The last game I played we (we only played doubles) won 15 - Love. My partner was a very good player; I was OK. One of our opponents was a very good player, the other was about standard. It was nice to think that the last game I ever played I won 15 to zero. But something happened in the game that sealed my fate as a player: when we reached 14 I realised I couldn't lift my foot - I had somehow got "drop-foot" or "foot-drop". But my partner was able to finish the game successfully while I staggered about on one foot, sort of thing.
Some of the games were more like battles than games. These old men - and some women - quarrelled over every little thing. "It was in." "It was out". "I said it was was in." "And I said it was way out here" - indicating with his racket a spot well outside the border line.

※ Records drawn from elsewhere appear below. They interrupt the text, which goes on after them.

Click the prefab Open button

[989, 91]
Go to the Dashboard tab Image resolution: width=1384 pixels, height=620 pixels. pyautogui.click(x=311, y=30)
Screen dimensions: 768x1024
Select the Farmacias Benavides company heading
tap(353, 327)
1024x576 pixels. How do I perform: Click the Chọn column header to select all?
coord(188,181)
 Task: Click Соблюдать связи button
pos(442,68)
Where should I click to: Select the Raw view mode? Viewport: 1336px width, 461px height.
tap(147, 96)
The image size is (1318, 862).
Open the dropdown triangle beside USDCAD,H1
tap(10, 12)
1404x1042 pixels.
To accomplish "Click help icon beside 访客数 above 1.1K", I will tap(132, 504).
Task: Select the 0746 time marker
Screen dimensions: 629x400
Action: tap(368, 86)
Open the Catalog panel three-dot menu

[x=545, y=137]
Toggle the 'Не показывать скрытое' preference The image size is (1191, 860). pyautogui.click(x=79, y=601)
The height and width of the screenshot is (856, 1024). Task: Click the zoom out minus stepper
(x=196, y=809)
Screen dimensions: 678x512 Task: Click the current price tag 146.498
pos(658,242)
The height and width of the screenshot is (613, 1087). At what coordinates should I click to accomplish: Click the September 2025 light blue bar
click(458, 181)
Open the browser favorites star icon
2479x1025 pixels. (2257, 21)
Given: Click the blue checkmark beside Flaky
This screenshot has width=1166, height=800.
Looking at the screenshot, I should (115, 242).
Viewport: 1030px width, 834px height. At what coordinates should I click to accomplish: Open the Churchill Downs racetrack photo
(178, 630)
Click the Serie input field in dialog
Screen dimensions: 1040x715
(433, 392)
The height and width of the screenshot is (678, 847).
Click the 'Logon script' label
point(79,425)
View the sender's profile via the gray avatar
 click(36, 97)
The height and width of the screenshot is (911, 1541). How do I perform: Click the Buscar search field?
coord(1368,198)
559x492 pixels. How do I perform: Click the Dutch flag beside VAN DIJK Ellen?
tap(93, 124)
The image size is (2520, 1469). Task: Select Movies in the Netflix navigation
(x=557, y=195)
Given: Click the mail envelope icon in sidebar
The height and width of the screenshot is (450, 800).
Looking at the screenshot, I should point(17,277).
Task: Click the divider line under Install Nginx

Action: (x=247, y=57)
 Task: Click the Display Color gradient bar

By this time they were confronting each at the net, nose to nose over it from each side. "You are the biggest cheat I have ever known". A sour laugh from the other side of the net: "who's a cheat? Not me. By the way, I thought you were a Christian." What being a Christian had to do with it I don't know.
One day someone from a magazine or newspaper or whatever came to photograph us ("You too can become healthy and fit if only you try. Look at this lot of crocks...."). He took photos from the side, from behind us and then he decided to take an elaborate kind of photo of a group (who were always argueing) from the floor. He placed himself on the floor at the edge of the netpole, angled his camera with great exactitude at a player or two, took ages to get it all right and was about to take the first shot when he found that there was no one on court - an argument had taken place in which someone had called someone something, probably a cheat, and one walked off followed by the rest. The photographer lay there awhile hoping perhaps they'd return. But no, they were still "at it" on the sidelines. I read a word on his lips which summed up his feelings I think. It began with an F and had four letters.
The ninety-year old told me a joke just before I left: four old men used to play tennis regularly but they were always argueing over whether the ball was in or out of court. Then one of them died so they had to seek another tennis player. They found an old bloke who could play so asked him to play to which he replied yes he would. Came the first game and someone said "It was out". An opponent said "it was in". They decided to consult the newcomer. "Did you see it?" "Yes," he replied. "Well was it in or out?" "I can't remember," he said.
In case you are wondering what happed to my foot - it got better. But no more badminton thanks.